Funds focusing on social housing, urban regeneration, supported living as well as more bespoke projects such as water related regeneration are becoming more common.

With these trends in mind, it’s worth noting that there are a number of reasons underpinning Jersey's continuing appeal in this space that should give managers and investors confidence, including the following benefits.

Accessibility

As an independent jurisdiction conveniently located near the UK and mainland Europe, Jersey appeals to managers who want to access global investors whilst remaining outside the AIFMD environment.

Removing the additional costs associated with AIFMD compliance, whether that is achieved by marketing into the EEA via national private placement routes or by targeting the US and Asian markets, can result in lower running costs and higher investor returns.

Managers and investors alike are familiar and comfortable with Jersey as a jurisdiction, and this appeal is enhanced by Jersey's global reputation as a market leader in promoting anti-money laundering measures and combating financial crime.  

Speed to market and cost efficiencies

As detailed below, it is possible to establish and manage real estate holding structures efficiently and effectively due to the flexibility and expertise that the Jersey real estate services industry can provide.

Holding vehicles can be established on a same day basis, whilst a Jersey 'private fund' can be established and authorised in as little as 3 business days (with a slightly longer lead time where there is EEA/UK investor marketing).

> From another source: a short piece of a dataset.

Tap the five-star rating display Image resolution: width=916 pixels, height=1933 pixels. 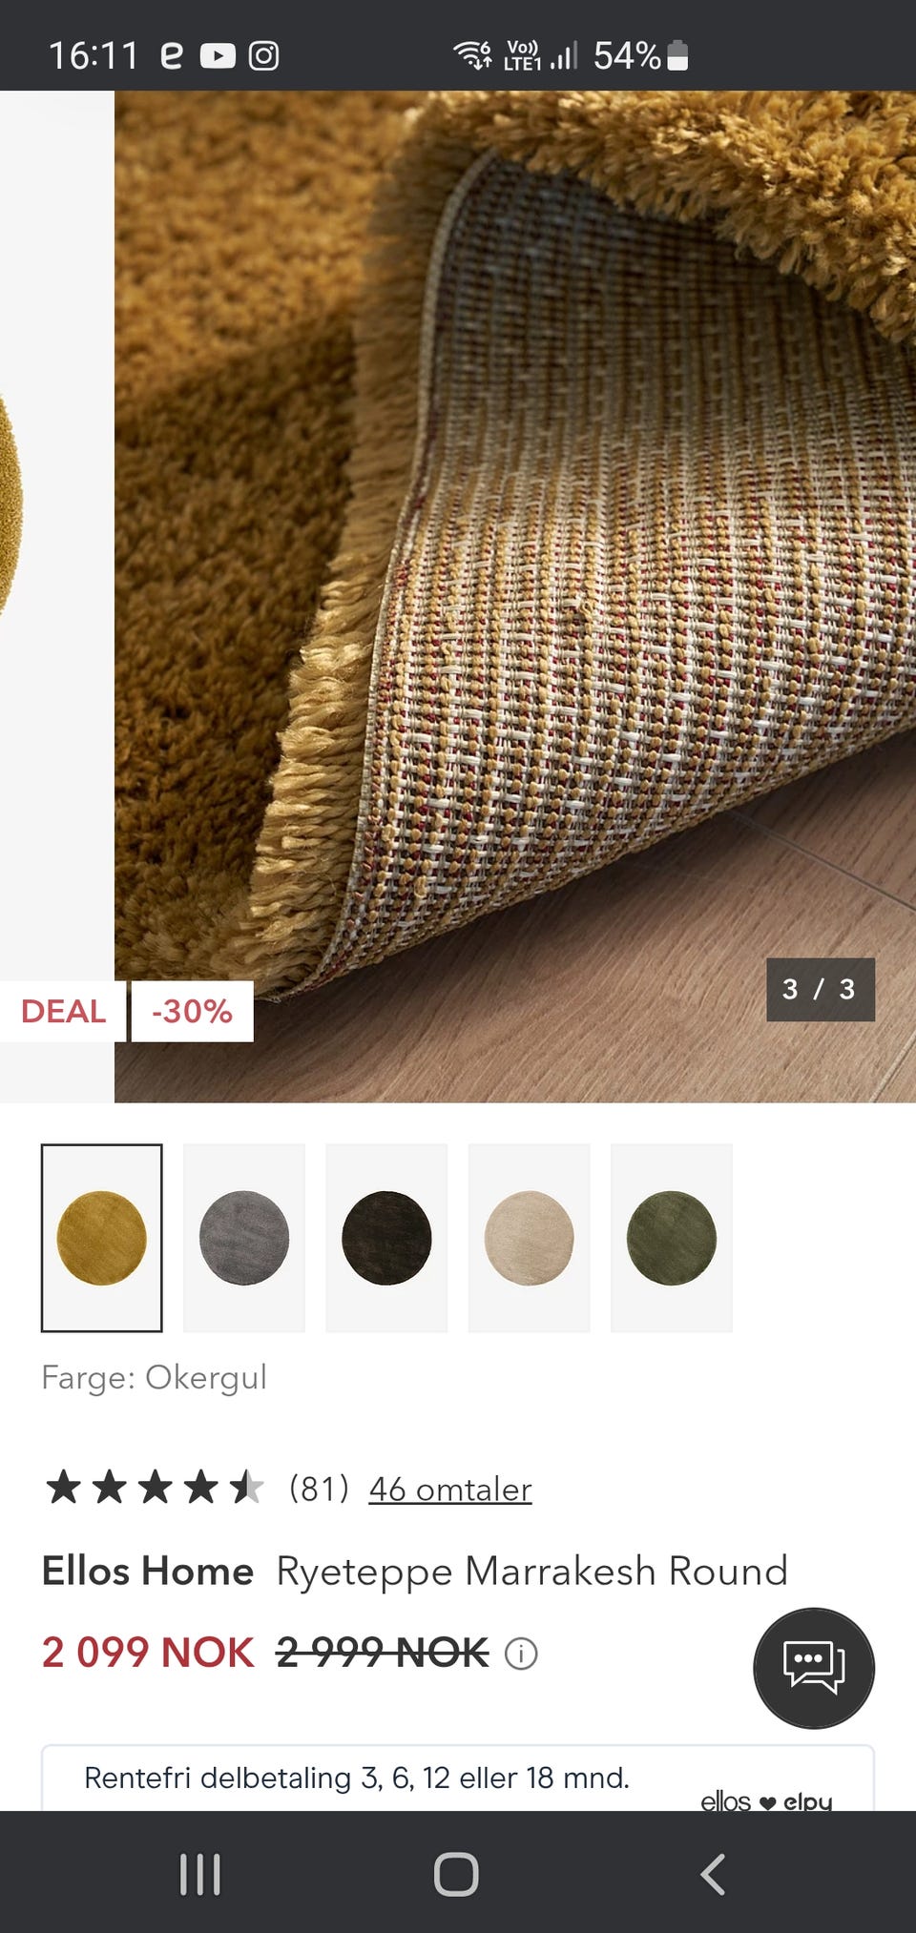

The expertise available across legal, accounting and administrative functions can also lead to lower launch costs and on-going maintenance costs, which ensures that Jersey remains a cost-effective choice.

Legislative flexibility

Jersey's company, partnership and unit trust laws are broadly based on the UK equivalents and will therefore be familiar to lawyers and asset managers in the UK and other common law countries.

The Jersey legislation is, broadly speaking, more flexible and more permissive which means it can easily accommodate the commercial terms of a deal.

JPUTs, for instance, are popular for single investor/single asset structures, but they are equally suited for multi-asset joint ventures or as investment fund structures. JPUTs often hold UK real estate directly, however, a JPUT does not need to, nor is a JPUT required, to hold the UK real estate directly. In addition, we are also seeing a revival in the use of JPUTs as hybrid or evergreen investment fund structures.

Regulatory flexibility

Jersey's regulatory environment provides significant flexibility in choosing a regulatory regime for a real estate structure, its investors and asset managers. Whilst some small structures can benefit from special dispensations afforded to joint ventures, the 'private fund' regime in Jersey is a popular option where there are a small number of sophisticated institutional investors who would benefit from a light-touch and effective regulatory approach.

For those asset managers who are seeking to attract a larger number of investors, or less sophisticated investors, then there are several public fund regimes which offer increased investor protection.

Tax neutrality

Jersey's tax regime is designed to avoid double taxation on real estate holding structures, so that these remain tax neutral where appropriate for non-resident investors and asset managers who are dealing with foreign real estate assets.

Service providers

Jersey is well known for its real estate-based service provider expertise, with service providers able to confidently support managers and investors throughout the entire property life-cycle from acquisition to development, financing, leasing, planning work and joint ventures, and eventual disposal.

Against the backdrop of its longstanding appeal and given the current trends in the market, as a jurisdiction, Jersey has the right infrastructure and ecosystem to assist first time and established asset managers with setting up and administering real estate fund structures, whilst at the same time providing certainty of tax treatment - which is not necessarily fully mirrored in other jurisdictions.